━━━ 与えられた文章 ━━━

保安林内の行為に関する許可について
保安林制度の意義
保安林制度は、水源のかん養、災害の防備、生活環境の保全・形成、その他公共の目的を達成するために、特定の森林を保安林として指定し、その森林の保全とその森林における適切な施業を確保することによって森林の持つ保安機能を維持増進するための制度です。
保安林制度の体系
保安林制度は以下の3つで構成されています。
(1)保安林の指定・解除
指定
公益的機能の発揮が特に必要な森林について農林水産大臣または知事が指定します。
保安林指定についての価値判断は、受益対象との関係において相対的になされます。
解除
次の理由に該当する場合、保安林の指定を解除できます。
- 保安林の指定の理由が消滅したとき
- 保安林の指定目的に優先する公益上の理由により必要が生じたとき
(2)行為制限と優遇措置
行為制限(違反した場合は処分・罰則の対象となります)
- 立木の伐採<許可・届出>
- 土地の形質変更等の規制<許可>
- 伐採跡地への植栽の義務
優遇措置
- 固定資産税、不動産取得税、特別土地保有税は課税されません。
- また、相続税、贈与税は指定の内容に応じて評価の際に一定の控除がなされます。

━━━

**取り組む課題**
A) すべてのレコードを、「Output」を「Input」に替えて書き直せ。ほかは変えず、画像は含めないこと。
B) 保安林制度についての文章を、最後の文に続けて書き進めよ。

━━━ データのレコード ━━━

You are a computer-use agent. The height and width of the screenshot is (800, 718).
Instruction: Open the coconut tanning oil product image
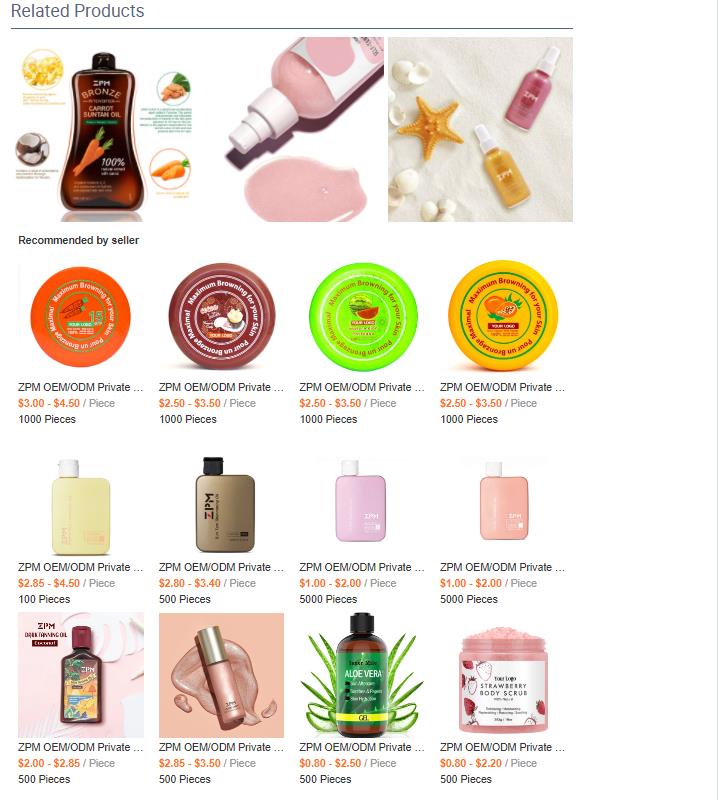pos(81,675)
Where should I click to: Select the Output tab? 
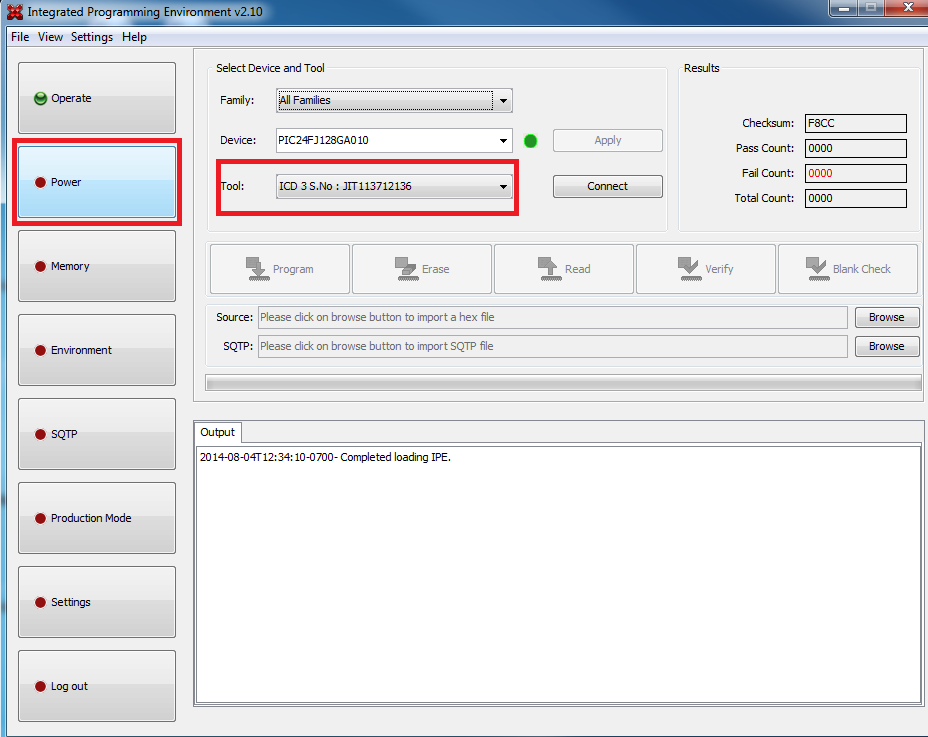click(217, 432)
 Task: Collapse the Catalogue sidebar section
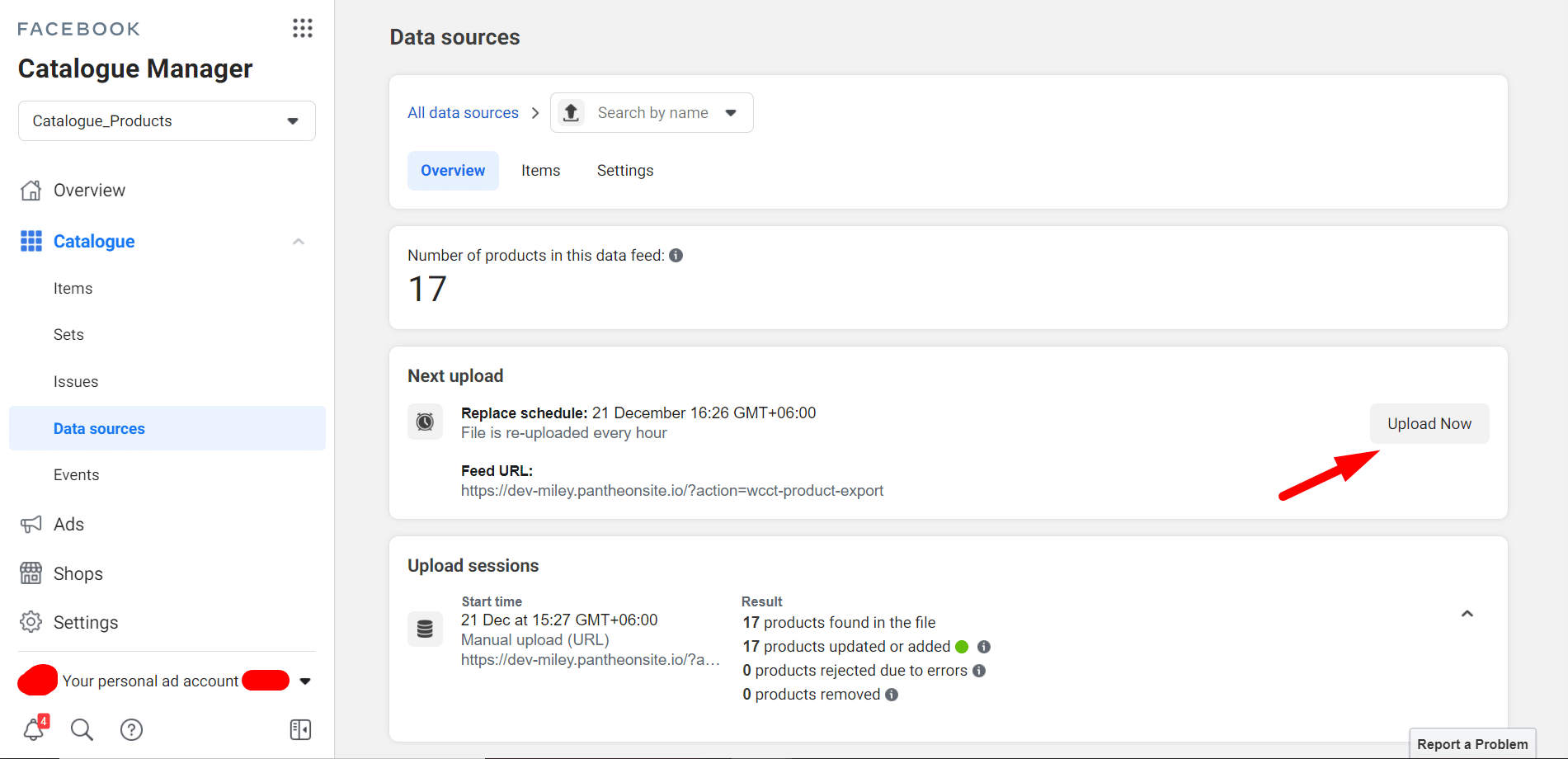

━━━

**練習の解答**
A)
You are a computer-use agent. The height and width of the screenshot is (800, 718).
Instruction: Open the coconut tanning oil product image
pos(81,675)
Where should I click to: Select the Input tab? 
click(217, 432)
 Task: Collapse the Catalogue sidebar section

B)
- 伐採の制限に伴う損失についての補償が受けられます。
- 一定の条件を満たしている場合には,森林の維持に必要な資金を低利に借りることができます。
(3)保安林の機能強化
- 保安施設事業の実施(公共事業として森林の整備等の実施)
- 特定保安林の指定および整備
保安林指定地の確認方法
地番全体が保安林に指定されている場合、登記簿謄・抄本の地目は「保安林」となっており、法務局で確認することができます。
しかし、一部指定の場合など、保安林に指定されていても地目が「保安林」となっていない場合もあります。
保安林指定地の確認は、県庁森林整備課又は各地方振興事務所でも確認することができます。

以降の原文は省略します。